### Tareas a realizar
a – Responde estas preguntas sobre el documento del runtime de Tokio:
(i) ¿Qué fecha figura en el documento?
(ii) ¿Qué equipo aparece como responsable de la decisión?
(iii) ¿Qué posición ocupa Tokio en el ecosistema async de Rust según el documento?
b – ¿Cómo se traduce al inglés esta oración del documento del runtime de Tokio: "Usar Tokio multi-threaded runtime con configuración default (no single-threaded, no custom thread pool)."?
c – Prolonga el documento del runtime de Tokio a partir de su última línea.

### Extracto proporcionado

————————

Vapora/docs/adrs/0008-tokio-runtime.md

# ADR-008: Tokio Multi-Threaded Runtime

**Status**: Accepted | Implemented
**Date**: 2024-11-01
**Deciders**: Runtime Architecture Team
**Technical Story**: Selecting async runtime for I/O-heavy workload (API, DB, LLM calls)

---

## Decision

Usar **Tokio multi-threaded runtime** con configuración default (no single-threaded, no custom thread pool).

---

## Rationale

1. **I/O-Heavy Workload**: VAPORA hace many concurrent calls (SurrealDB, NATS, LLM APIs, WebSockets)
2. **Multi-Core Scalability**: Multi-threaded distributes work across cores eficientemente
3. **Production-Ready**: Tokio es de-facto estándar en Rust async ecosystem
4. **Minimal Config Overhead**: Default settings tuned para la mayoría de casos

---

## Alternatives Considered

### ❌ Single-Threaded Tokio (`tokio::main` single_threaded)

————————

### Datos proporcionados
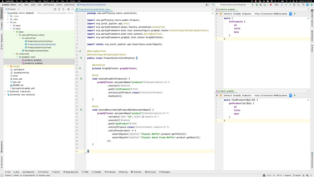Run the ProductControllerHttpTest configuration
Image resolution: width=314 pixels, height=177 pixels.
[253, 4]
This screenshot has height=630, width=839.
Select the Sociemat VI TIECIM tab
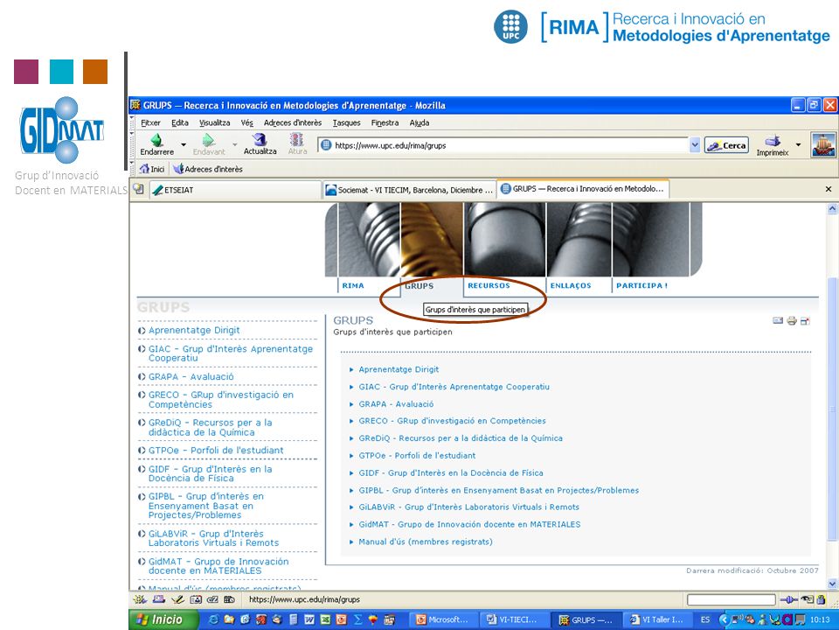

————————

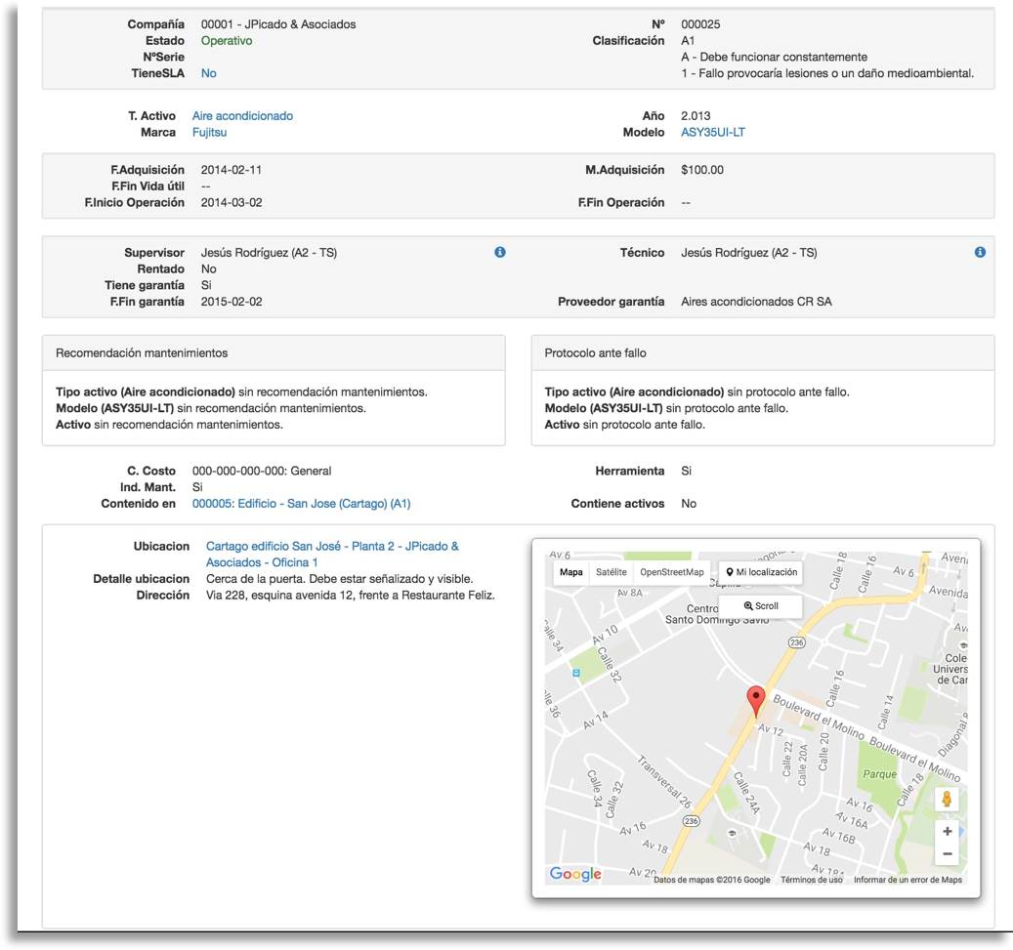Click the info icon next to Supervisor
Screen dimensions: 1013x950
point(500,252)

————————

### Respuestas numeradas
a –
(i) 2024-11-01.
(ii) El Runtime Architecture Team.
(iii) Es el estándar de facto.

b – Use the Tokio multi-threaded runtime with the default configuration (not single-threaded, no custom thread pool).

c –
- **Pros**: Simpler to debug, predictable ordering
- **Cons**: Single core only, no scaling, inadequate for concurrent workload

### ❌ Custom ThreadPool
- **Pros**: Full control
- **Cons**: Manual scheduling, error-prone, maintenance burden

### ✅ Tokio Multi-Threaded (CHOSEN)
- Production-ready, well-tuned, scales across cores

---

## Trade-offs

**Pros**:
- ✅ Scales across all CPU cores
- ✅ Efficient I/O multiplexing (epoll on Linux, kqueue on macOS)
- ✅ Proven in production systems
- ✅ Built-in task spawning with `tokio::spawn`
- ✅ Graceful shutdown handling

**Cons**:
- ⚠️ More complex debugging (multiple threads)
- ⚠️ Potential data race if `Send/Sync` bounds not respected
- ⚠️ Memory overhead (per-thread stacks)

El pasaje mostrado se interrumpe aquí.